Figure 10. The Hippo/YAP pathway interacts with FGF/FGFR pathway to regulate activities of FTSECs

a) Knockdown of FGFRs in FT194 and FT246 cells using FGFR siRNAs or blockage of FGFR activities using BGJ398 eliminate YAP- or constitutively active YAP-induced cell growth. Each bar represents mean ± SEM of four independent repeats. Bars with different letters are significantly different from each other (p<0.05). b) Verteporfin (YAP antagonist, 5 μM) and BGJ398 (FGFR inhibitor, 1μM) block YAP-induced growth of FT194 cells in a 3D-hanging drop culture system. c) Representative images from the soft agar assays showing that verteporfin and BGJ398 block YAP-induced colony formation in FT194 cells. d) Fluorescence-based quantitative soft agar assay showing that verteporfin and BGJ398 block YAP-induced colony formation in FT194 cells. Each bar represents mean ± SEM of four independent repeats. Bars with different letters are significantly different from each other (p<0.05). e) Representative images showing that treatment of tumor tissues derived from transformed FT194 cell mouse xenografts with BGJ398 (BGJ) or verteporfin (VTPF) suppressed tumor cell growth, which was indicated by the reduced expression of Ki-67 (Ki-67 positive cells are in green) (lower panel), and increased tumor cell apoptosis, which is indicated by TUNEL staining (TUNEL positive tumor cells are in green) (upper panel). Scale bar: 10μm.
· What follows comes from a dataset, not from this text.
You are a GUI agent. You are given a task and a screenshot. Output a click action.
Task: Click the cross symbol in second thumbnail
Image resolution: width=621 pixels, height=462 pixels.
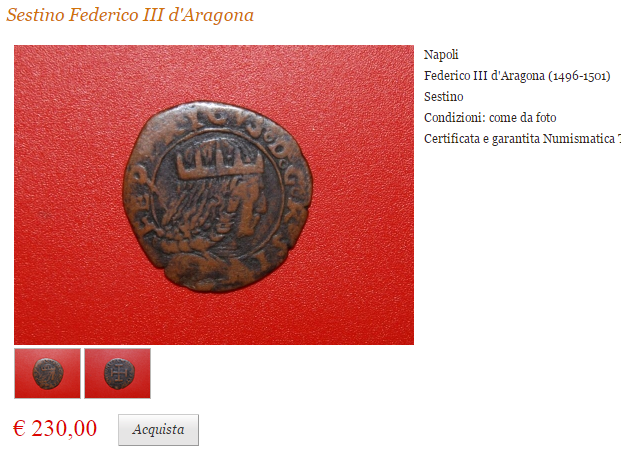click(118, 373)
Figure 11. Schematic diagram showing the signaling mechanisms underlying the Hippo/YAP pathway regulation of ovarian HGSC progression

a) Schematic diagram showing that the Hippo/YAP and FGF/FGFR pathways interact with each other to form a positive feedback loop to regulate activities of FTSECs. Our data indicated that dysfunction of the Hippo signaling pathway may lead to dysregulation of YAP protein expression or activation. Overexpression or constitutive activation of YAP protein in FTSECs is able to promote proliferation and drive transformation of these cells. Moreover, increased YAP activation stimulates secretion of FGF ligands and expression of FGFRs. Elevated FGF ligands bind to the increased FGF receptors to activate downstream signaling pathways such as PI3K and MAPK pathways, leading the suppression of the Hippo pathway and activation of YAP protein. Dysfunction of FGFR pathway may also have the similar effect on the FTSECs. The Hippo/YAP and FGF/FGFR pathways interact with each other to form a positive feedback loop to regulate activities of FTSECs. b) The clinical relevance of the discovered positive feedback loop is evidenced by the results from the multidimensional cancer genomics data analysis. These large-scale patient sample analyses indicate that 77% of ovarian HGSC cases (322/420) have alterations in major genes composing the positive feedback loop.